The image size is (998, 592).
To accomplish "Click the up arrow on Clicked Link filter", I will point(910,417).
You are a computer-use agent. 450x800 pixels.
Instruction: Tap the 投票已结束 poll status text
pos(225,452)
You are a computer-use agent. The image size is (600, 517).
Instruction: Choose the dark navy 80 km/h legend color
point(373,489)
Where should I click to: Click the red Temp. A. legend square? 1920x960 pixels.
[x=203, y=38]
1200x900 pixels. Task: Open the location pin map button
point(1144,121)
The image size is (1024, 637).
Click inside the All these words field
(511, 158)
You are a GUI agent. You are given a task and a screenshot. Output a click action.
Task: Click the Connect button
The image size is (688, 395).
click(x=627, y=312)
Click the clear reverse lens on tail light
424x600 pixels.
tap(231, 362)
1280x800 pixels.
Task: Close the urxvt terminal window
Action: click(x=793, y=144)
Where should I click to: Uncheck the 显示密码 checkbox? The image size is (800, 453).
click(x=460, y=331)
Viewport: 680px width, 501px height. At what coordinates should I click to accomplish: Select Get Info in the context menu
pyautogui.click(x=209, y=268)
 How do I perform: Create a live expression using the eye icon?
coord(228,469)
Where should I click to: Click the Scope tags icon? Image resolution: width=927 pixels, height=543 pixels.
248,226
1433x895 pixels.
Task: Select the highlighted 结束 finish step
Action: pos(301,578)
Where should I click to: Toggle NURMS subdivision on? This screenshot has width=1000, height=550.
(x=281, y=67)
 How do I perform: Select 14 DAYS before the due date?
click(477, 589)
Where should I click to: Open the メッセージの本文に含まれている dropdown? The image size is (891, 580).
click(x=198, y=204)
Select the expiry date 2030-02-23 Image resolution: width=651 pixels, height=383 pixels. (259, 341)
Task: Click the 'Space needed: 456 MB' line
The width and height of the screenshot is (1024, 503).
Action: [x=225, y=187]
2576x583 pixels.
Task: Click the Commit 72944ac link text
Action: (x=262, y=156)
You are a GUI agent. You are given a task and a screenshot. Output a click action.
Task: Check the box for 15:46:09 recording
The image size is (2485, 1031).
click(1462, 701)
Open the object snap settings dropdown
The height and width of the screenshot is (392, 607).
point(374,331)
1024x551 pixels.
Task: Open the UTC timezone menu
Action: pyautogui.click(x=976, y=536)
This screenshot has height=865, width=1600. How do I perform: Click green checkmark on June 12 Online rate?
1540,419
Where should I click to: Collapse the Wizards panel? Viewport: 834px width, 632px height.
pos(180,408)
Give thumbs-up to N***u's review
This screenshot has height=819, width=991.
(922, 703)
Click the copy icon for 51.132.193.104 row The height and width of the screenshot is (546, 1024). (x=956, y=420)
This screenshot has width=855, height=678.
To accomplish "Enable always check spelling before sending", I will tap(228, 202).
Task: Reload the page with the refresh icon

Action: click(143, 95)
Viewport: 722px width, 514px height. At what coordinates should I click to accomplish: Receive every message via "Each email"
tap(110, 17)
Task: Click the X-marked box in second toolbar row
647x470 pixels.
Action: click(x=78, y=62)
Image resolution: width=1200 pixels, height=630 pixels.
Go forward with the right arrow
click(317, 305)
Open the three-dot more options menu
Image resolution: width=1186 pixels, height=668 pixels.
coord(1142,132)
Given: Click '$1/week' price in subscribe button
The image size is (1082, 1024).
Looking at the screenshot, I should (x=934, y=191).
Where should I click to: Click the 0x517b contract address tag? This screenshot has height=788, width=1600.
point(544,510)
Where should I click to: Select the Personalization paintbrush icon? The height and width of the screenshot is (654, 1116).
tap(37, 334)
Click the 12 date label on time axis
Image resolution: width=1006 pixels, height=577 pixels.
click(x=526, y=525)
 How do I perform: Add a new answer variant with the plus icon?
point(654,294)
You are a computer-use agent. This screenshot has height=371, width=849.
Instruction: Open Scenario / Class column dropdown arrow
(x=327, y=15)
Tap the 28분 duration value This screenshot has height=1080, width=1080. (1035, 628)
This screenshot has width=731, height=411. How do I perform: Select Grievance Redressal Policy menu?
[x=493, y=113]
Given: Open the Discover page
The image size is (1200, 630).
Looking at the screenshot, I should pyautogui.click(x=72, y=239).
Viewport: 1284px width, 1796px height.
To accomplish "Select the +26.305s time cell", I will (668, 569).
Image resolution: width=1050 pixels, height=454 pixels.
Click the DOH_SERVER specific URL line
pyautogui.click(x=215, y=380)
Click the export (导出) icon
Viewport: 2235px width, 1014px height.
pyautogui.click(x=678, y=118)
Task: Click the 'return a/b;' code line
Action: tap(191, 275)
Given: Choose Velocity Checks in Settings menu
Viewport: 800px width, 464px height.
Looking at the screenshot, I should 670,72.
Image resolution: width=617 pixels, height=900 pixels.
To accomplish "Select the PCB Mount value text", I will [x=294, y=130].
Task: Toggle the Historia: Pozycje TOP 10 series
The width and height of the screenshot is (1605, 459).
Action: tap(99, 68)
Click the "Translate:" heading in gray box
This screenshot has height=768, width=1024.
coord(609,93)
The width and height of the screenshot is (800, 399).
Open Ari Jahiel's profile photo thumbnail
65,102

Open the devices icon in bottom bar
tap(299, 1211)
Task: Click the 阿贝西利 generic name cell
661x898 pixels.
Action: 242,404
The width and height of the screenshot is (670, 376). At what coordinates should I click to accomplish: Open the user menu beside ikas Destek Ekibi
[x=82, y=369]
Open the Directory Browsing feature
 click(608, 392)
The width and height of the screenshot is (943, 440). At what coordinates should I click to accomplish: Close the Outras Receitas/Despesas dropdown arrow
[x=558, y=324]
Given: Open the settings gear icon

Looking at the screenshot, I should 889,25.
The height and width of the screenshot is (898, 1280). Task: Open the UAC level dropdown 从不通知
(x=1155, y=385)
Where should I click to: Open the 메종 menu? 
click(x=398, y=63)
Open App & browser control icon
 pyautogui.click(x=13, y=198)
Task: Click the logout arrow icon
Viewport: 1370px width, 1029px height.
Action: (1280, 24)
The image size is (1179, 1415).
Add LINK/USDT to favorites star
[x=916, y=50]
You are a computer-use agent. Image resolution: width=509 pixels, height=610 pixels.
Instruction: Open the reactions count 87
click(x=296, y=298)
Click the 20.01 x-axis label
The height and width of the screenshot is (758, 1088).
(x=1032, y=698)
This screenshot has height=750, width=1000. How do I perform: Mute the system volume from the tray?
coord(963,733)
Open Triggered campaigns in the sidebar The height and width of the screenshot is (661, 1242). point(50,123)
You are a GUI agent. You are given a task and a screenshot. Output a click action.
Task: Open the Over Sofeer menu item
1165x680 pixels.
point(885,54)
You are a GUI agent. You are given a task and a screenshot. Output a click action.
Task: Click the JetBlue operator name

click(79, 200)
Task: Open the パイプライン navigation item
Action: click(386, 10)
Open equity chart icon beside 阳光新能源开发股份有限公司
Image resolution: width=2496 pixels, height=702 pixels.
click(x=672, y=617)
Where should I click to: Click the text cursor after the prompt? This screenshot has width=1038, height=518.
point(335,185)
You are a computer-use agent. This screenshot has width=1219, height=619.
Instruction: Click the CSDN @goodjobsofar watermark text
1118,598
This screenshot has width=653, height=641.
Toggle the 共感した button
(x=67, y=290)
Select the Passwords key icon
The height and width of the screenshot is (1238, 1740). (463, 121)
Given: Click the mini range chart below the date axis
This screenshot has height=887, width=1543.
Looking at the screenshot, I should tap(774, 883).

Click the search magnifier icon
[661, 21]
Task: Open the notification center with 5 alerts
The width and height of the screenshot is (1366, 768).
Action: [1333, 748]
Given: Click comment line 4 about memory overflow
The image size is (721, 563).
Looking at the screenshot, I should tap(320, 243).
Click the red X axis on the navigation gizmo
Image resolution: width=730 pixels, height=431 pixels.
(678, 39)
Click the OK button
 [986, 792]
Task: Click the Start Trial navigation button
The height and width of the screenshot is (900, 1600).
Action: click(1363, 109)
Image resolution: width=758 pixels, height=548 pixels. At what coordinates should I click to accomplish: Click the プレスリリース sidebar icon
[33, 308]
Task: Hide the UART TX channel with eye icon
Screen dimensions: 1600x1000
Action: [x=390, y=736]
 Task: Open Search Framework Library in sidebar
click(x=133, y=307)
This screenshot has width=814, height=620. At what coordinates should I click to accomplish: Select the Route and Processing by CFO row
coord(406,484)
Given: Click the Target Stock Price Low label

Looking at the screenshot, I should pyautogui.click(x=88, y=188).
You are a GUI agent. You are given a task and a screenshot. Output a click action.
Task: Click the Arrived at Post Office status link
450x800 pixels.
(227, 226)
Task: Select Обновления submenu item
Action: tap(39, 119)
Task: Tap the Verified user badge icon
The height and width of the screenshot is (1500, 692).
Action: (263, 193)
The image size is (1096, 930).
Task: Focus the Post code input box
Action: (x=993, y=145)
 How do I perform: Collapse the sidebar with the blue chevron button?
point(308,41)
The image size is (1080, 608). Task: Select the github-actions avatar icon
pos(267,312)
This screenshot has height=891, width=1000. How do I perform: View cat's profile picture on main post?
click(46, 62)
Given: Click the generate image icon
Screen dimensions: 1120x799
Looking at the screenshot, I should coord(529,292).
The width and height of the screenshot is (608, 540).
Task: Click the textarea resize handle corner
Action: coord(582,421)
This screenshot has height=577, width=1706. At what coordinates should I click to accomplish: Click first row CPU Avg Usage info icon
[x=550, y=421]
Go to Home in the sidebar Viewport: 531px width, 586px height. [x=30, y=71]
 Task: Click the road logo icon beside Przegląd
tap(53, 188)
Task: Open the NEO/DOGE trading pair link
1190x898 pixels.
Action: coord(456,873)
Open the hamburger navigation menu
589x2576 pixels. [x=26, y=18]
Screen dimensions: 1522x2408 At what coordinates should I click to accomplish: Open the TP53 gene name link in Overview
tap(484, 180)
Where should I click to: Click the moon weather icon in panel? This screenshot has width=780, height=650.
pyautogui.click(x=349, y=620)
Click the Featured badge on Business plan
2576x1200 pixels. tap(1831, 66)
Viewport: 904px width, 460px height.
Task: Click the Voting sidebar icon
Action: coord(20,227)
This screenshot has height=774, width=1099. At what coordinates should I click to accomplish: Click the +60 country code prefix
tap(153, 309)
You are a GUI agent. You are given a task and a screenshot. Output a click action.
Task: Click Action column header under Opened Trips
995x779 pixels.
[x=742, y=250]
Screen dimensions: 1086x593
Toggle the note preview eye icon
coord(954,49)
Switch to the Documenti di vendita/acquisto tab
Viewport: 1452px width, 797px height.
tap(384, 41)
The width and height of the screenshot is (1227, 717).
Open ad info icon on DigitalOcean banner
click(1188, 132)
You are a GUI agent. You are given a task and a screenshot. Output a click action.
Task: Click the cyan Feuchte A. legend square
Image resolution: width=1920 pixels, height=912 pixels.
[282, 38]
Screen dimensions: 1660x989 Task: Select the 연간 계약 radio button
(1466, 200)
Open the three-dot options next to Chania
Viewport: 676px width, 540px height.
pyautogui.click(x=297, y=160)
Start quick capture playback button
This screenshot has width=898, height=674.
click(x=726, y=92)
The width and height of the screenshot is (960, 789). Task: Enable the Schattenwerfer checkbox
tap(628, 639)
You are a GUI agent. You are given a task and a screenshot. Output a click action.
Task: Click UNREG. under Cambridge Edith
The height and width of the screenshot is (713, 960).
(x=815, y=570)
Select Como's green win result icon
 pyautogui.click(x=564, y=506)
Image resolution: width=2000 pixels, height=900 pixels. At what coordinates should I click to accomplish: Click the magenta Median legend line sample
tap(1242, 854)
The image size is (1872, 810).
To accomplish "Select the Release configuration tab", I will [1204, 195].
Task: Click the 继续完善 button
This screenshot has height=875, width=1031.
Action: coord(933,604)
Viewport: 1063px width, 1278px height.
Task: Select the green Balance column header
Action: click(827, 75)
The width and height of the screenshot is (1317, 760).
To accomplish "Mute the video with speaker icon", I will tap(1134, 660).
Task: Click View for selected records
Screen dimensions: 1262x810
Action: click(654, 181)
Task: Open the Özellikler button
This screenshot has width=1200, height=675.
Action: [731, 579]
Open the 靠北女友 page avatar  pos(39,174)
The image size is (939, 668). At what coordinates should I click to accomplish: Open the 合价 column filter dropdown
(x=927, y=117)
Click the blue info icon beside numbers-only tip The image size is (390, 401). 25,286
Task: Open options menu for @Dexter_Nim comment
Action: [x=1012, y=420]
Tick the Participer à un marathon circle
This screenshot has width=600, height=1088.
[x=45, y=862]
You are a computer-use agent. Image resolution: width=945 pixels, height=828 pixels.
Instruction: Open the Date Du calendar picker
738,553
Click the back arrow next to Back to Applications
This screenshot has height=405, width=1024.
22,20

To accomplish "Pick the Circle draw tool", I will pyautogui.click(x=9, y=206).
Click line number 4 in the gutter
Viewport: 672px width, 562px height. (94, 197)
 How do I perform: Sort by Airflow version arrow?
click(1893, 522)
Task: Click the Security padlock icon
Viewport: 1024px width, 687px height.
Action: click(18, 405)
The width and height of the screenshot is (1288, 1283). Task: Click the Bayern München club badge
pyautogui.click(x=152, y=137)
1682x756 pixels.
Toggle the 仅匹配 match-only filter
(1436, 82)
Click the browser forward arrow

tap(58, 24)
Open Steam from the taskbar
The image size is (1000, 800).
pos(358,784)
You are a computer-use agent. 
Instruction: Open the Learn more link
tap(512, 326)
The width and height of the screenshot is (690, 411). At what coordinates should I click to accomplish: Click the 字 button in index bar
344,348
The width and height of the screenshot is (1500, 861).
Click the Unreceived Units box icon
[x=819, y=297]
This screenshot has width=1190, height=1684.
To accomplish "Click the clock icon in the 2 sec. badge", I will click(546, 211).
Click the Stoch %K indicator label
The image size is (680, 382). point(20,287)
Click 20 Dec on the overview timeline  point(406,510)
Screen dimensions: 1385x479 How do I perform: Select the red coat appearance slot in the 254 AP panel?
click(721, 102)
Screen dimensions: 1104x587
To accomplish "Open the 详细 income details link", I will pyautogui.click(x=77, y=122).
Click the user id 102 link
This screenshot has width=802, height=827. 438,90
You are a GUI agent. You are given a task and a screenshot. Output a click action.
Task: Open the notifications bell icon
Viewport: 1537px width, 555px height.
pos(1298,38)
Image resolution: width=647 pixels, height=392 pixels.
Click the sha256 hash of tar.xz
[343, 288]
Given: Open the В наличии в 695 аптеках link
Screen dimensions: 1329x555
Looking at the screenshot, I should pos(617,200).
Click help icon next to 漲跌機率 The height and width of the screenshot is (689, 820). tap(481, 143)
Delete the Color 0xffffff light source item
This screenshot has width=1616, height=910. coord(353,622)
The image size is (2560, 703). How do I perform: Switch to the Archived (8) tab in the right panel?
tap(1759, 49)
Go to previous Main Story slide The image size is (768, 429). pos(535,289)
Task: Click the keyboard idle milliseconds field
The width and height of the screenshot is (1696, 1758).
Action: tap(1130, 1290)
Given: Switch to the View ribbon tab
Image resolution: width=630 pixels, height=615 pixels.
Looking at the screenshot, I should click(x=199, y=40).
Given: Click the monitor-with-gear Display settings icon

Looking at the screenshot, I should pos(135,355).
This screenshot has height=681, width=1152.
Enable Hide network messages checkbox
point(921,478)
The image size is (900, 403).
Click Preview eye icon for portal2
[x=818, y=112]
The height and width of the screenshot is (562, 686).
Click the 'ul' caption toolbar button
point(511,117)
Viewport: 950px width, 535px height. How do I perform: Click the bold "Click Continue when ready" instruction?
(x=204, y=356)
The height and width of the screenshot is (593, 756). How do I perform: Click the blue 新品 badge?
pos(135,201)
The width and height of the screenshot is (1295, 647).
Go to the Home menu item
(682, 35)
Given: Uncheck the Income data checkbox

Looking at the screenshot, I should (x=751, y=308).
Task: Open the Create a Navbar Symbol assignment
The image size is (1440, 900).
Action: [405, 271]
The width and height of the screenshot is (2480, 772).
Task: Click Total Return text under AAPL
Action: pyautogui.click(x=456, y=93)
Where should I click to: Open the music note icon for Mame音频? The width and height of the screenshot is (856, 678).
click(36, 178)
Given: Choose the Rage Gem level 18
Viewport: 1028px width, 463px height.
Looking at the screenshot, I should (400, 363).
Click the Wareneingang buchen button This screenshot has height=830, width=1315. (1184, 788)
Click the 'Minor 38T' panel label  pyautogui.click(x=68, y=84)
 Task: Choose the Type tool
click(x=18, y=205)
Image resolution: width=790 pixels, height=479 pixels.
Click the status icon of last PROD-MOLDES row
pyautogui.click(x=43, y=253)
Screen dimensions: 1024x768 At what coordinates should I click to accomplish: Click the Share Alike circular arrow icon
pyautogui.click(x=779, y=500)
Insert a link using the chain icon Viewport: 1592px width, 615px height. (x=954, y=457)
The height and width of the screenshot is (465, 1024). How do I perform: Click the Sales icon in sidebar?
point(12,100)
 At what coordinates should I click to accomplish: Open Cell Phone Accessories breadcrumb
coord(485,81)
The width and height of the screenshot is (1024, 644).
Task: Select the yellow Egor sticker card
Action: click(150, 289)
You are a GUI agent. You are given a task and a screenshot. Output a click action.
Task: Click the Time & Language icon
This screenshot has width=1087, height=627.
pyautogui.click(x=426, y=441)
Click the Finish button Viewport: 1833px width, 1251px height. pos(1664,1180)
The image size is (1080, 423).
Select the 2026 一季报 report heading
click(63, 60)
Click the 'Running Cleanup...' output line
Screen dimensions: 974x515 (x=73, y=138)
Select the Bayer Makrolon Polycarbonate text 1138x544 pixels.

^^^^

§ **To do**
Within the listing above, give again exactly every line from the line with "Given: Choose Velocity" through the line with "Task: Toggle the", both included, and no other line.

§ **Result for this task**
Given: Choose Velocity Checks in Settings menu
Viewport: 800px width, 464px height.
Looking at the screenshot, I should 670,72.
Image resolution: width=617 pixels, height=900 pixels.
To accomplish "Select the PCB Mount value text", I will [x=294, y=130].
Task: Toggle the Historia: Pozycje TOP 10 series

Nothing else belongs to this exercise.